Well, it was their (or their kids') funeral. On the way out of the campground with the canoe on top of the truck, there was yet another freshly-killed rattler on the gravel road.

I'll count that last one too, to make a total of three rattlers in one day (that we saw), none of which gave any warning. So, a hogleg on your hip full of snake shot is always a good companion to have along on your summer fishing trips in Montana. Especially if there's a fire ban in effect due to dry conditions and you can't clear the path ahead of you with your flamethrower.

 Hey Mr. Snake, say hello to my lil' friend.



5 comments:

Jim Fryar said...

"Rattlesnakes are shy, retiring creatures. If left alone, they won't bother people."

Governments must all consult the same experts, ours tells us the same thing about red bellied blacks, king browns, taipans, copper heads, ...

Ben said...

What happens if you've got snake loads in your .44 and you get charged by a grizzly? Guess that's why you've got your Bowie knife.

Bawb said...

Jeez, Ben. You think I carry just ONE gun?

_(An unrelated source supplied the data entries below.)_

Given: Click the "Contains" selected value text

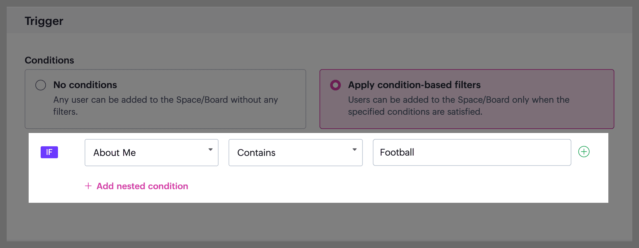Looking at the screenshot, I should click(256, 153).

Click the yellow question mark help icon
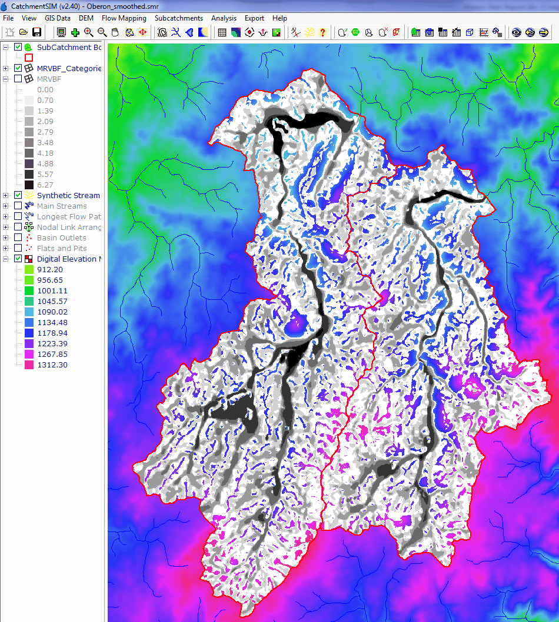tap(322, 32)
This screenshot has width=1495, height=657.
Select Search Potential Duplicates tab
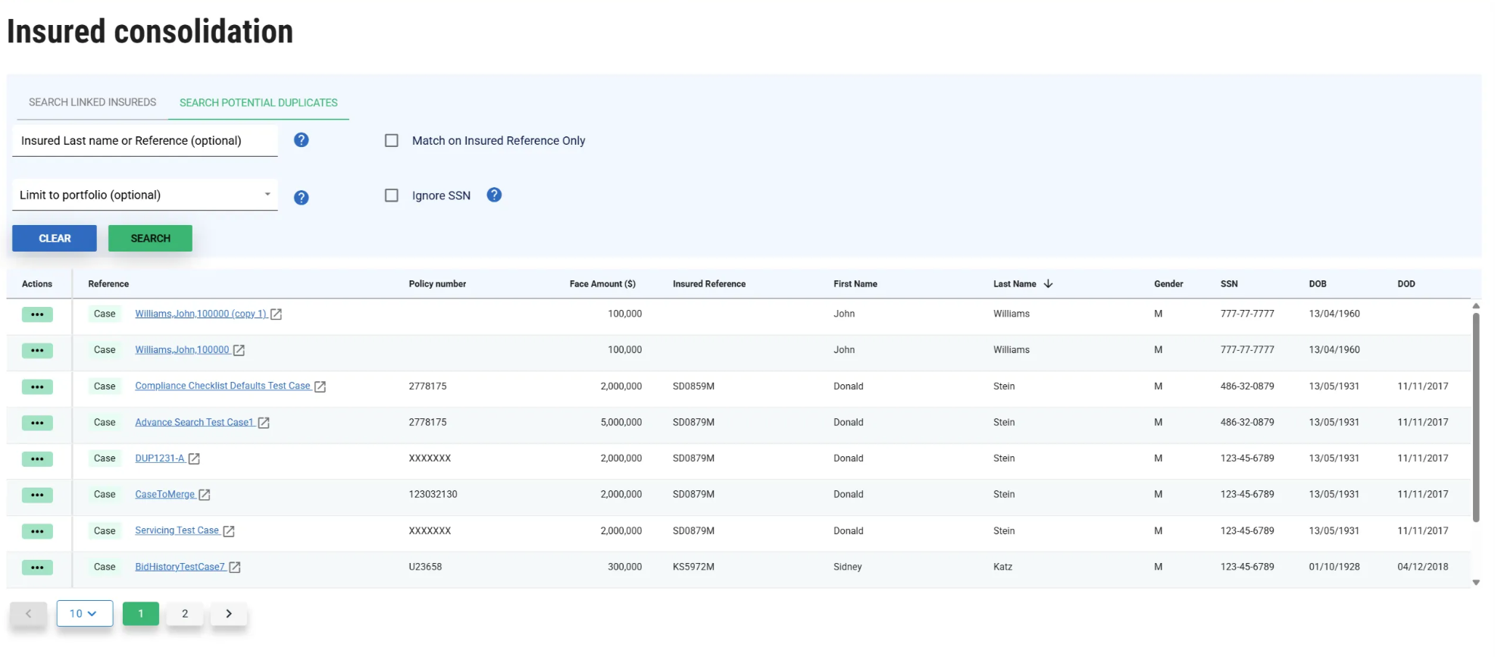point(258,103)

I thought of you and your Aussie reptiles when I was writing this one, Jim. Never knew they also had an Aussie copperhead. You guys have snakes that can kill a man at 30 feet and ones that follow you home and break down your door, don't you?

Now with all this talk, I have to go watch Steve Earle's "Copperhead Road" on youtube.

Jim Fryar said...

30 feet is a bit of an exaggeration Bawb, hardly any can strike over 20 and as long as the door is 3 inch thick solid timber the buggers can't get at you.

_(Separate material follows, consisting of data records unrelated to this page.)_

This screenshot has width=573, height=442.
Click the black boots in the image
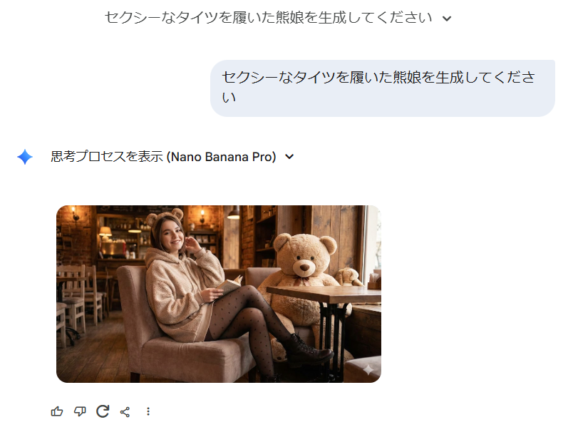(x=308, y=351)
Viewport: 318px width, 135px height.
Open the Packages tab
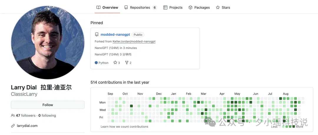point(199,7)
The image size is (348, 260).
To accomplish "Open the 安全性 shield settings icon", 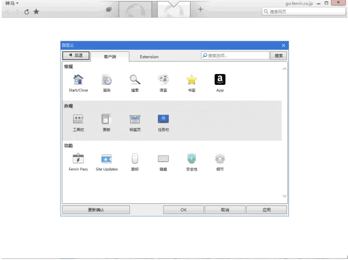I will (192, 159).
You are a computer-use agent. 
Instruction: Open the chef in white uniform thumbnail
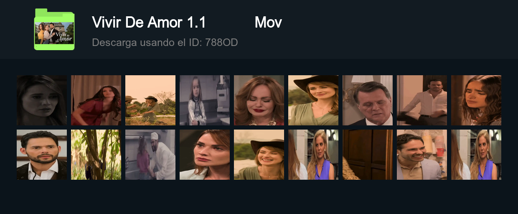(150, 155)
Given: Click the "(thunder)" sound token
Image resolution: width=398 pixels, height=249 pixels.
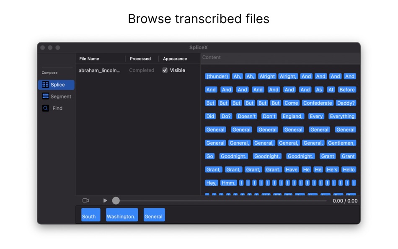Looking at the screenshot, I should pos(217,76).
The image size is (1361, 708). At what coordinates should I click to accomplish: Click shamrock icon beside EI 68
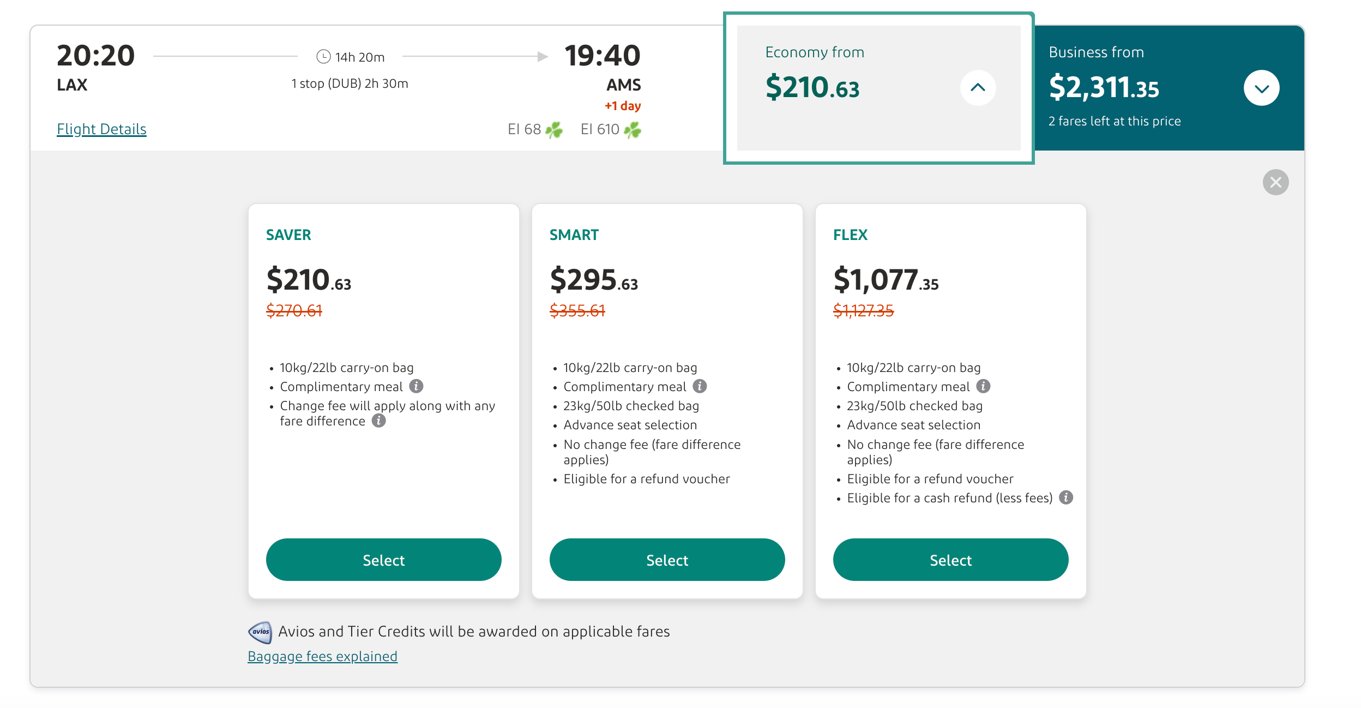pos(554,130)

They did though, inspire A B Patterson to write the following:

Down along the Mooki River, where the overlanders camp, 

And the serpents are in millions, all of a deadly stamp; 

Where the station-cook in terror, nearly every time he bakes, 

Mixes up among the doughboys half a dozen deadly snakes: 

Where the wily free selector walks in armour-plated pants, 

And defies the stings of scorpions, and the bites of bulldog ants: 

Where the adder and the viper tear each other by the throat, 

There it was that William Johnson sought his snakebite antidote. …

Many years ago my grandfather had a close call when a death adder bit his shovel handle, but we figured the handle was the softest thing it could find.

Bawb said...

You guys got any hoop snakes down there?

"Now the Pennsylvania hoop snake is something to be reckoned with. It is long, and its colors vary with the type of whisky you've been drinking. But everyone agrees that you can tell a hoop snake from a regular snake by the way it moves. When a hoop snake travels around, it grabs its tail (with the poison stinger at the end) in its mouth and rolls along until it sees something it wants to sting. Then it whips the stinger out of its mouth quick enough and lashes out with its tail.

One feller I knew, he was hoeing in his field when a hoop snake came rolling towards him. He ducked behind his hoe, figuring he was a goner, but the snake's tail hit the hoe instead of him, and there it stuck. Well, he just high-tailed it out of there right quick and headed for home. He knew he had to to wait until dusk to get his hoe. Hoop snakes what get into fights never die before sundown. Sure enough, he went back after sundown, and that hoop snake was as dead as your average doornail. The handle of the hoe was so swollen up with poison that the farmer had it cut up and shingled his barn with it. 'Course, I happen to know that they all fell off after the first big storm because the rain washed the poison right out of them. But you can't blame a feller for trying."